25 Feb 2009 | Network Updates

Funding

Imperial Innovations plc, the technology transfer arm of Imperial College London, has announced that it has completed the seed funding of three newly-formed portfolio companies.

Navion Pharma Limited, a therapeutics company focusing on cancer and metastatic disease, is based on the research of Mustafa Djamgoz, an expert in cancer biology and a specialist in biophysics and bioelectricity. Navion is led by Executive Chairman Chris Wood, who was formerly Chairman and CEO of Bioenvision, a Nasdaq-quoted biopharmaceutical company sold to Genzyme in 2006. Nigel Burns, non-executive director, was previously Senior Vice President of Preclinical Development at Cambridge Antibody Technology until its acquisition by AstraZeneca in 2006. The management of the company has invested alongside Imperial Innovations in the seed round.

The second company, Cortexica Vision Systems Limited, is a software developer based on the research of Anil Bharath and Jeffrey Ng from the Department of Bioengineering at Imperial College London, who have been studying the way the human brain analyses visual information and have replicated this in the Cortexica technology, which imitates human visual behaviour.

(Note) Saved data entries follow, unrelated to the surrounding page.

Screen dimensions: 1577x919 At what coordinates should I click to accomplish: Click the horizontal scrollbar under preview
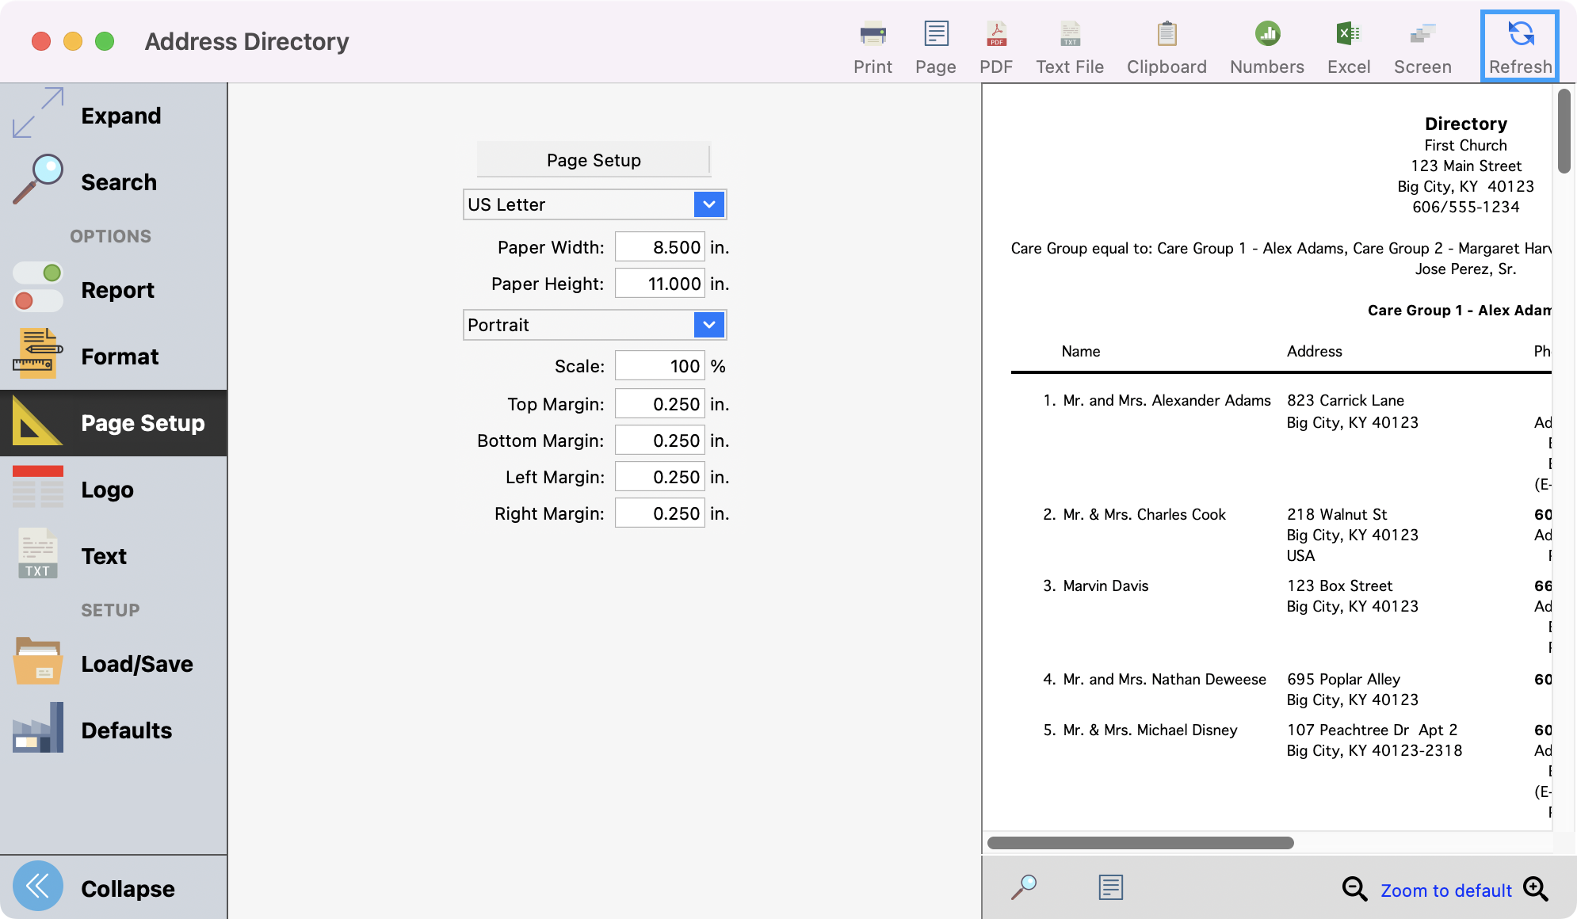tap(1140, 843)
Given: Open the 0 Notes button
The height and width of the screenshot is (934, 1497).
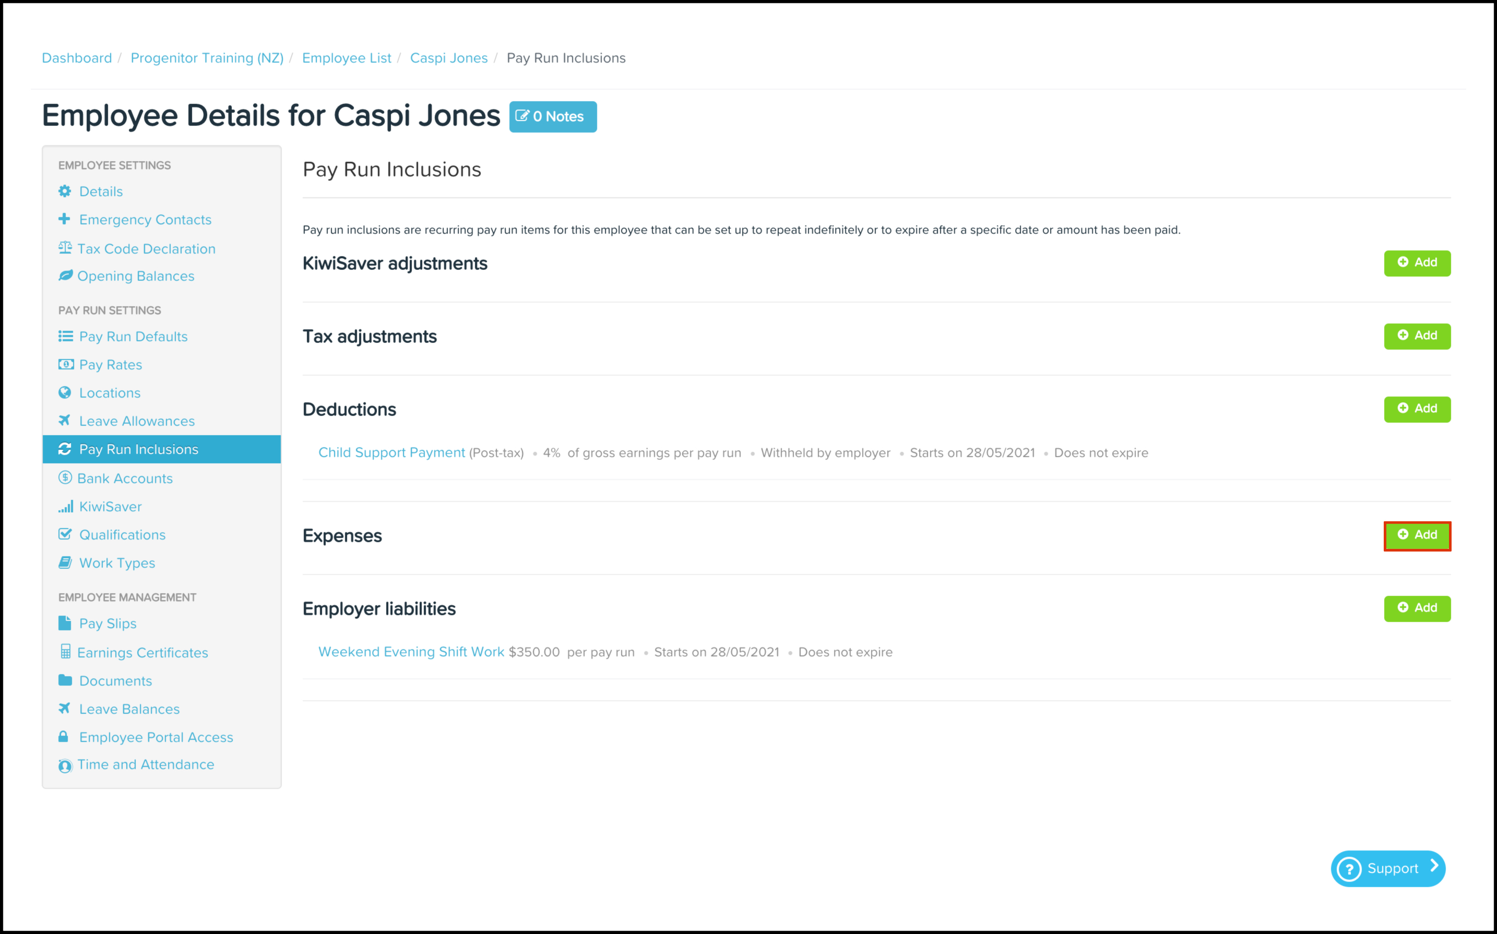Looking at the screenshot, I should pos(552,117).
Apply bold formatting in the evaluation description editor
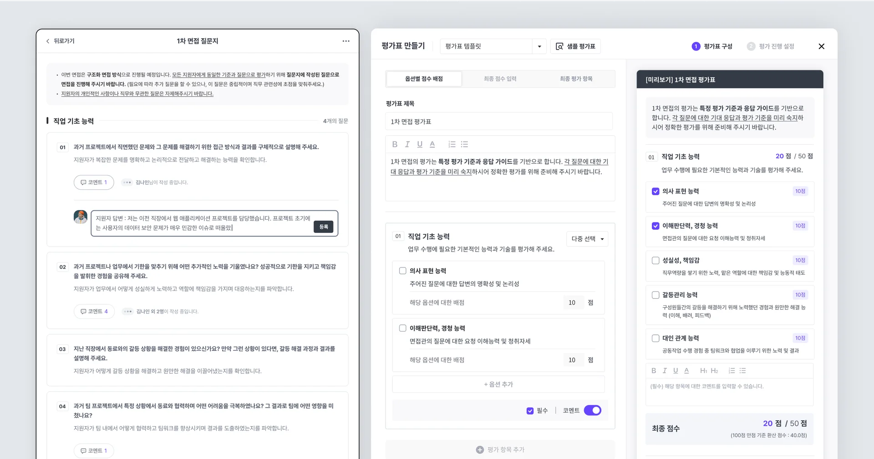 394,144
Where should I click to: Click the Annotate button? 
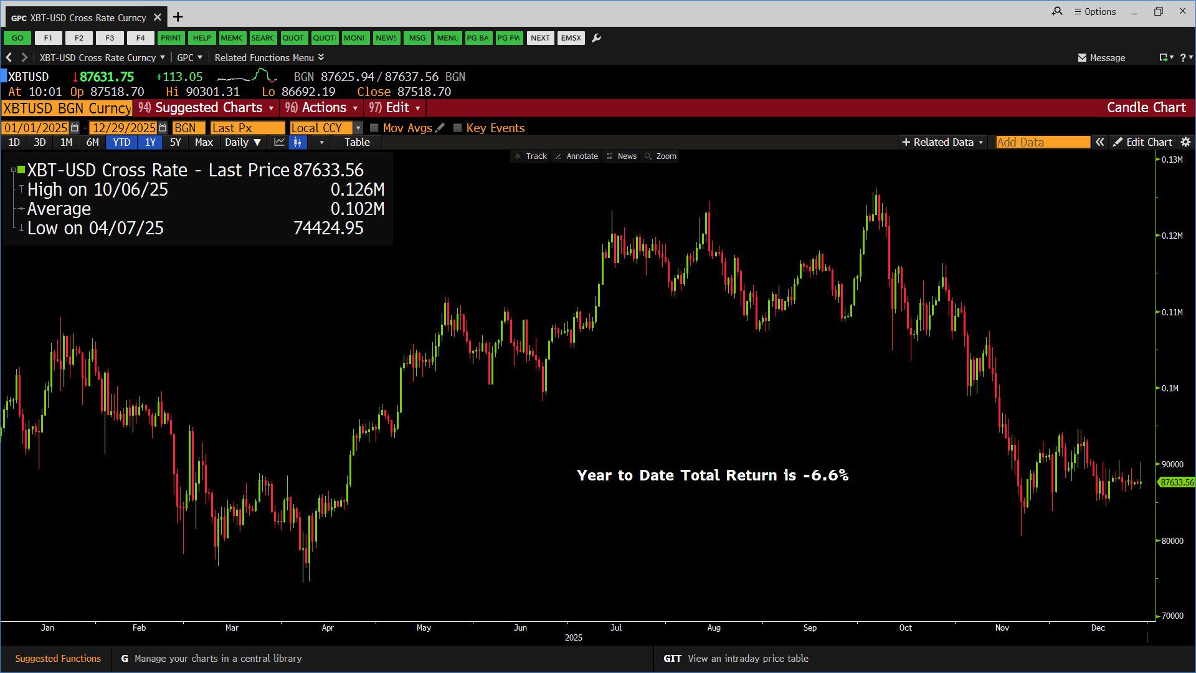(576, 156)

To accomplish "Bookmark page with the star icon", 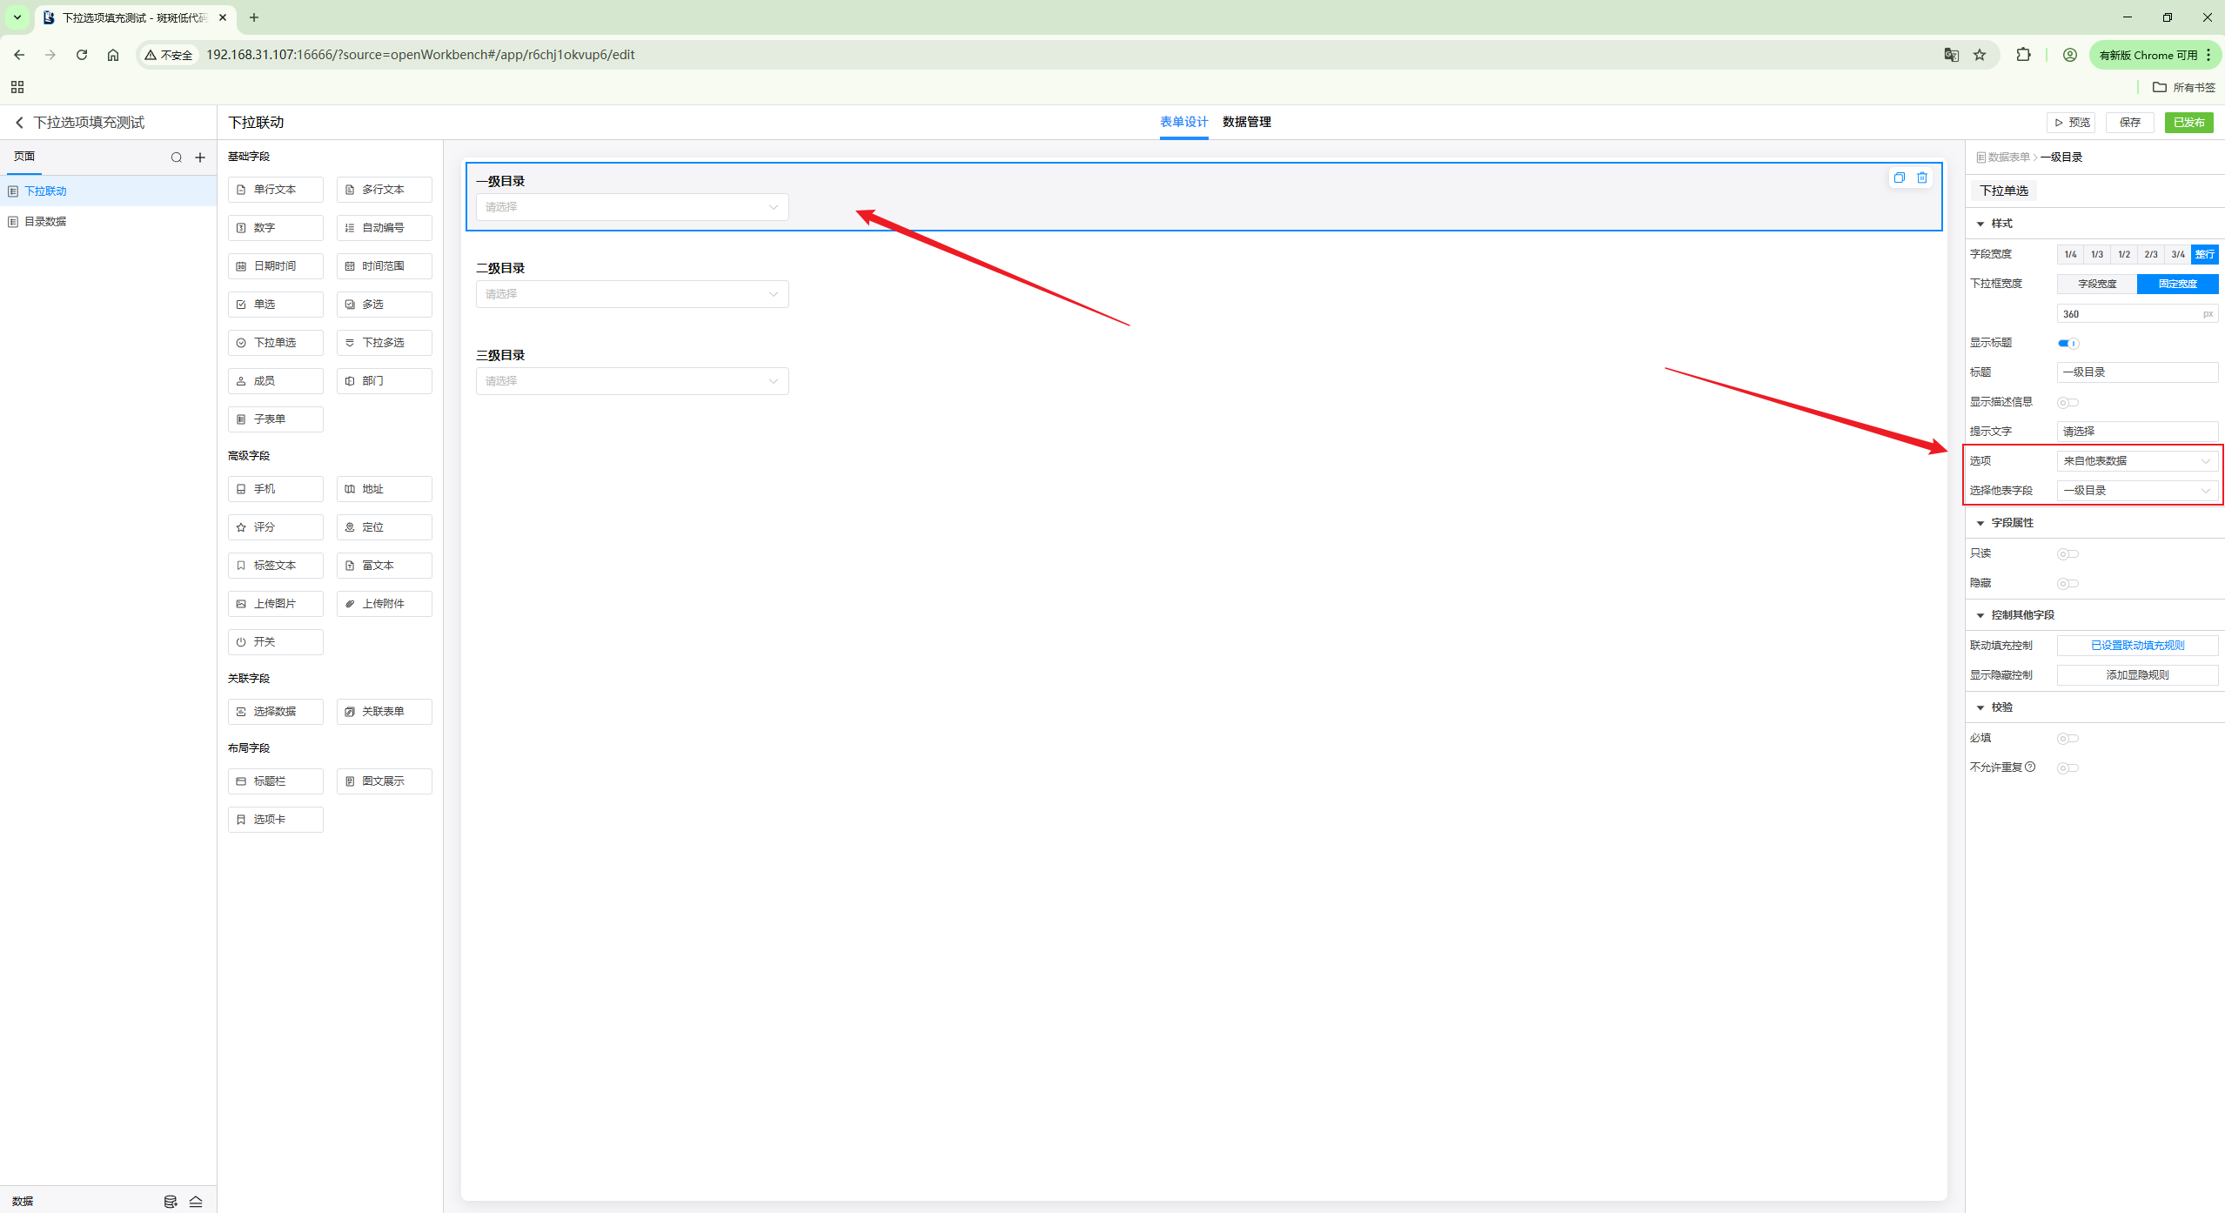I will (x=1980, y=55).
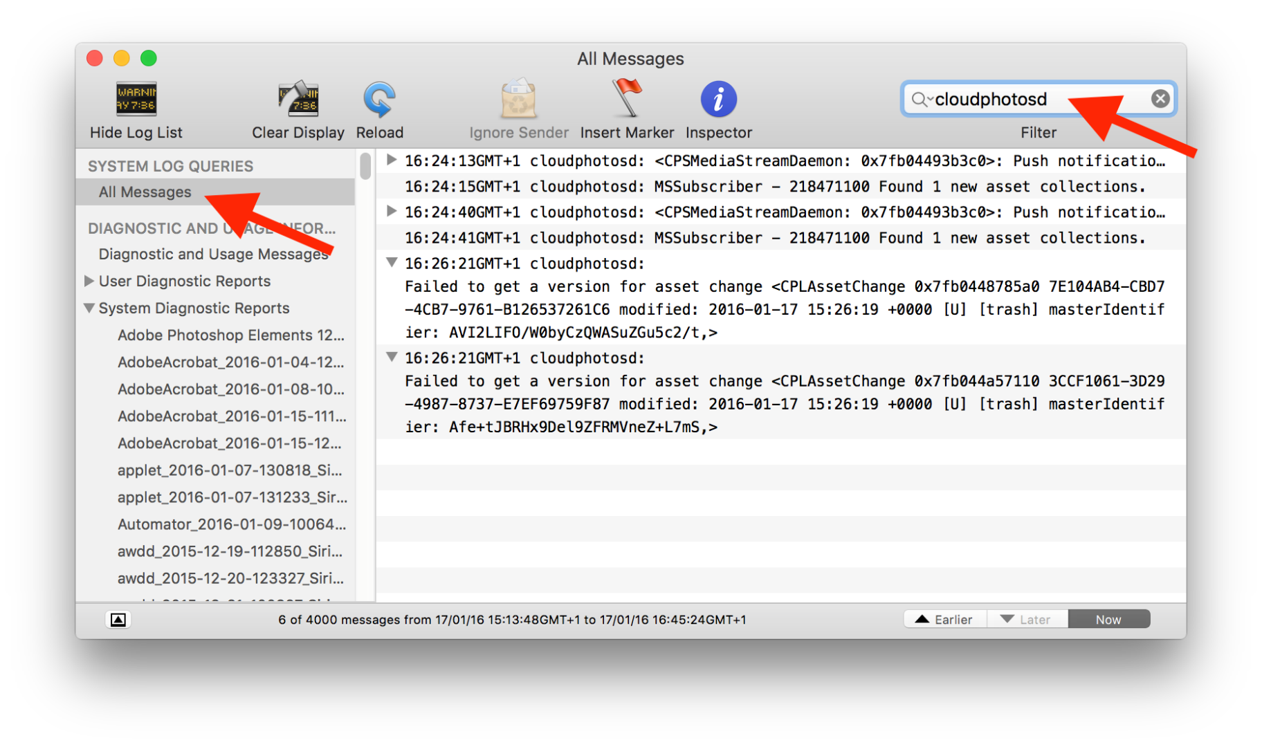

Potential applications for the technology are diverse. Cortexica will focus initially on supplying services to brand management and marketing agencies, monitoring broadcast and online video sources to measure the number of times and for how long a brand appears in each video stream. Measurements can also include a “perceptual” weighting based on the focus of human visual attention.

Meanwhile Smart Surgical Appliances Limited is a medical device company developing sensor-enabled surgical instrumentation to improve the safety and clinical efficacy of minimally invasive surgery – keyhole surgery, endoscopic surgery and the newly emerging field of natural orifice transluminal endoscopic surgery.

A limitation with all minimally invasive procedures is that the surgeon loses dexterity and accuracy because of reduced access to the site of the operation, leading to variable success rates and intra-operative complications.  The company’s sensor-enabled instrumentation provides real-time sensing and feedback from the operation site akin to ‘touch and feel’, preventing complications, improving judgement and enabling reproducibility.   

Smart Surgical Appliances is based on research at the Department of Biosurgery and Surgical Technology, within the Faculty of Medicine.  As part of the funding round, Paul Donnelly, former executive at Johnson & Johnson and GlaxoSmithKline, is investing in the business and has joined as Chairman.